Published February 1, 2020 | Version v1
Journal article

Accelerating hybrid and compact neural networks targeting perception and control domains with coarse-grained dataflow reconfiguration

  • 1. Shenzhen Institutes of Advanced Technology, Chinese Academy of Sciences, Shenzhen 518055 (China)
  • 2. School of Microelectronics, Xidian University, Xi'an710071 (China)
  • 3. School of Information and Communication, Guilin University of Electronic Technology, Guilin 541004 (China)
  • 4. Changzhou Campus of Hohai University, Changzhou 213022 (China)

Description

Driven by continuous scaling of nanoscale semiconductor technologies, the past years have witnessed the progressive advancement of machine learning techniques and applications. Recently, dedicated machine learning accelerators, especially for neural networks, have attracted the research interests of computer architects and VLSI designers.
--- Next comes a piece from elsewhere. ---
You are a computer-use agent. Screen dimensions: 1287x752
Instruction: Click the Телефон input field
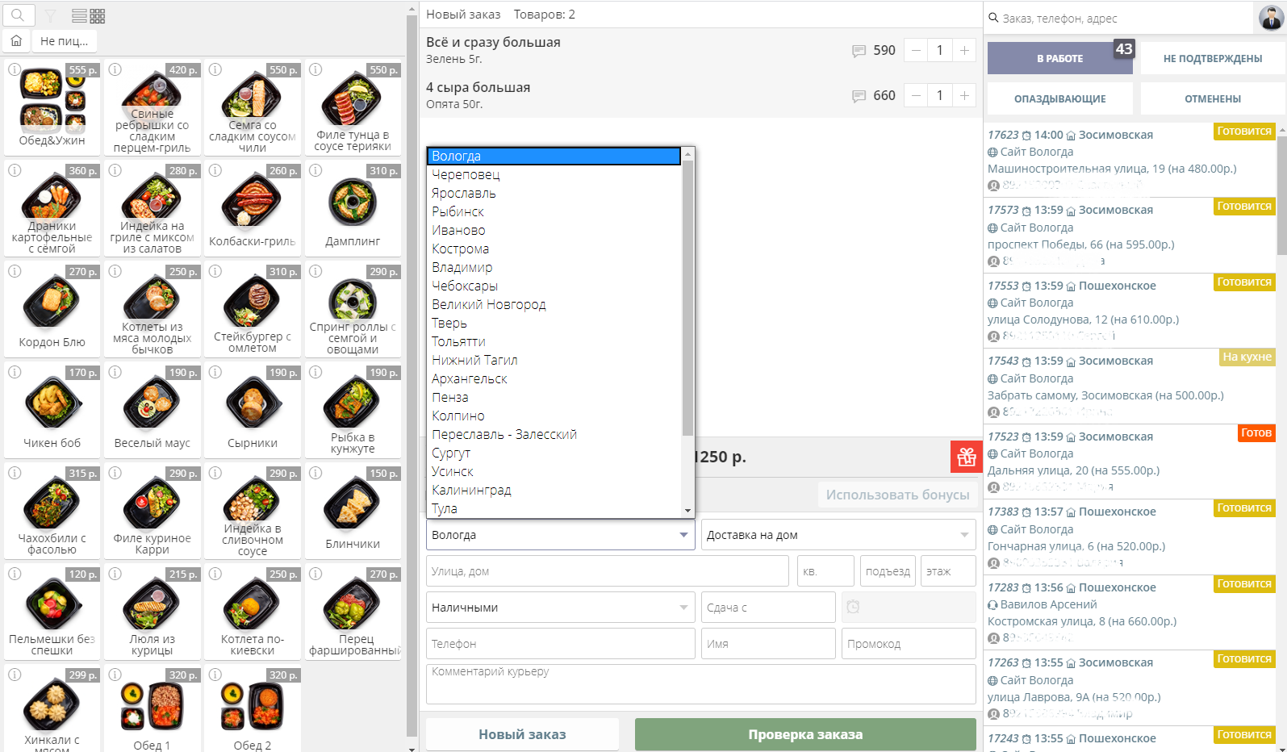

State-of-the-art accelerators increase performance by deploying a huge amount of processing elements, however still face the issue of degraded resource utilization across hybrid and non-standard algorithmic kernels. In this work, we exploit the properties of important neural network kernels for both perception and control to propose a reconfigurable dataflow processor, which adjusts the patterns of data flowing, functionalities of processing elements and on-chip storages according to network kernels. In contrast to state-of-the-art fine-grained data flowing techniques, the proposed coarse-grained dataflow reconfiguration approach enables extensive sharing of computing and storage resources. Three hybrid networks for MobileNet, deep reinforcement learning and sequence classification are constructed and analyzed with customized instruction sets and toolchain. A test chip has been designed and fabricated under UMC 65 nm CMOS technology, with the measured power consumption of 7.51 mW under 100 MHz frequency on a die size of 1.8 × 1.8 mm2. (paper)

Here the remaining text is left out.